Following the choice to stop spraying for pests, it was seen that pests moved back in (obviously), however, seeing out this phase saw the return of predatory species and higher trophic level species. This is a more biodiversity rich farm which assists with the health of the landscape (nutrient cycling), but also means that pest species are kept in check by the ecosystem, saving money on the cost of spraying and some fertilizers.
By reducing their farming lands (ie. allowing some areas for native flora corridors), encouraging an increase in natural biodiversity and diversifying their produce, these farmers have demonstrated better quality yields, greater resistance to extreme weathers (likely to increase in most agricultural regions in Australia) as well as foresight to weather patterns and changes to meet those patterns, less effort required for upkeep and probably my favourite; they were able to foster a deeper appreciation of their land, not only for themselves but to others that would visit for numerous reasons (ie. increasing human connection back with the land – something I’ll talk about more in the future) – as well as many other benefits.

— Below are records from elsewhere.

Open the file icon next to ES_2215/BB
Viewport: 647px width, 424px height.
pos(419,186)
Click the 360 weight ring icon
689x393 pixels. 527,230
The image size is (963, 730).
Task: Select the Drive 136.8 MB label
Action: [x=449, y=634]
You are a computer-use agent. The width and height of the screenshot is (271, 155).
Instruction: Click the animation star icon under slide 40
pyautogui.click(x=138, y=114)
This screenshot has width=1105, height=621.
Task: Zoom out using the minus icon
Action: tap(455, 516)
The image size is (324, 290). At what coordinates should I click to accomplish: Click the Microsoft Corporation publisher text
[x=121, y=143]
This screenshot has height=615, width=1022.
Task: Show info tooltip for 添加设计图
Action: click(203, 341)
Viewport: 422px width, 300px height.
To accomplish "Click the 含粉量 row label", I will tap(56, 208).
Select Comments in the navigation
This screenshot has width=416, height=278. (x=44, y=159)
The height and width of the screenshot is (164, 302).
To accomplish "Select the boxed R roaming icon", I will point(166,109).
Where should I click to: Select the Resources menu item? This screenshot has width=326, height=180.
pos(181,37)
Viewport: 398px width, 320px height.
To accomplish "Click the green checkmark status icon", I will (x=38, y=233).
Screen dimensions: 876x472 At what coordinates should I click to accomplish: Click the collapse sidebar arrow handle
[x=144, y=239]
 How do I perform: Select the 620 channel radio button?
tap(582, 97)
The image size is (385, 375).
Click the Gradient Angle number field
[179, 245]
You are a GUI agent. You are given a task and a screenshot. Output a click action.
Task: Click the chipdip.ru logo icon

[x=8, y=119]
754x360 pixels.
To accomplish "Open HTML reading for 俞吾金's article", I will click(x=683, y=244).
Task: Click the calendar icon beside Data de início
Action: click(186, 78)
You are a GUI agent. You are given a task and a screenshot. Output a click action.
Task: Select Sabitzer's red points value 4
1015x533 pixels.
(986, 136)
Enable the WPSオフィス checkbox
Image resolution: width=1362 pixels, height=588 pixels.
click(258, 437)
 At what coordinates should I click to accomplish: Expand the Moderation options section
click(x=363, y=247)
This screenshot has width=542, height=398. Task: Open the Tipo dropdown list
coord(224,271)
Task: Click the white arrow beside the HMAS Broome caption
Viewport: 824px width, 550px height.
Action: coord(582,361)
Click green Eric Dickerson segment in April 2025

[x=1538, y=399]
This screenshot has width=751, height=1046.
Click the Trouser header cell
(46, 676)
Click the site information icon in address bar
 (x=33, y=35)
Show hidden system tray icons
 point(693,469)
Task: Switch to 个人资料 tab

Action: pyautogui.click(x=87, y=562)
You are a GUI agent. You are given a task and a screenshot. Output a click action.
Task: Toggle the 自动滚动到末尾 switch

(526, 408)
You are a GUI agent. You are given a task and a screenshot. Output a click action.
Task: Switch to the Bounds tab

I think I’ll probably leave this as part one and continue my look into case studies in following posts, for the sake of the reader. I might try to contact these people so that I can get them to offer more than I have (and can without plagiarism).
I was once told (well actually the professional would not tell me, but told my ex who then told me), that my degree was more or less pointless. I was fuming at the time, but have since come to the conclusion that for my perceived career path and degree choice, he was probably correct. I guess a better title for my degree would have been Ecological Management which is as ambiguous in title and limiting in general as it sounds. I now believe that it has been my career, exposure to many aspects of socio-environmental relationships and a deep passion for increased landscape concern that has been the most benefit to me. It’s a little upsetting that my studies largely ignored many aspects of human interaction with land and this growing distance we have between the suburban lifestyle and the supporting environment.
However, I hope to learn what I can and provide that here and in my career so as we can learn by examples like those mentioned here and develop ever increasing sustainable practices that do not just look at the economic results, and not only at the ecology either, but the whole process from sun and element to the hive of life that is all around us. As the above examples make clear, it is a complicated relationship between biodiversity, economy, a sense of connection and belonging with the environment (both those on the land and the community at large) that come together to provide a sustainable prosperity and the way to achieve this is open communication, physical connection (ie. we should all take various opportunities to get out of the concrete jungle and see what is really around our little islands) and real passion for providing that wealth to future generations rather than mindless growth that dominates where bully that is economy is the loudest contender.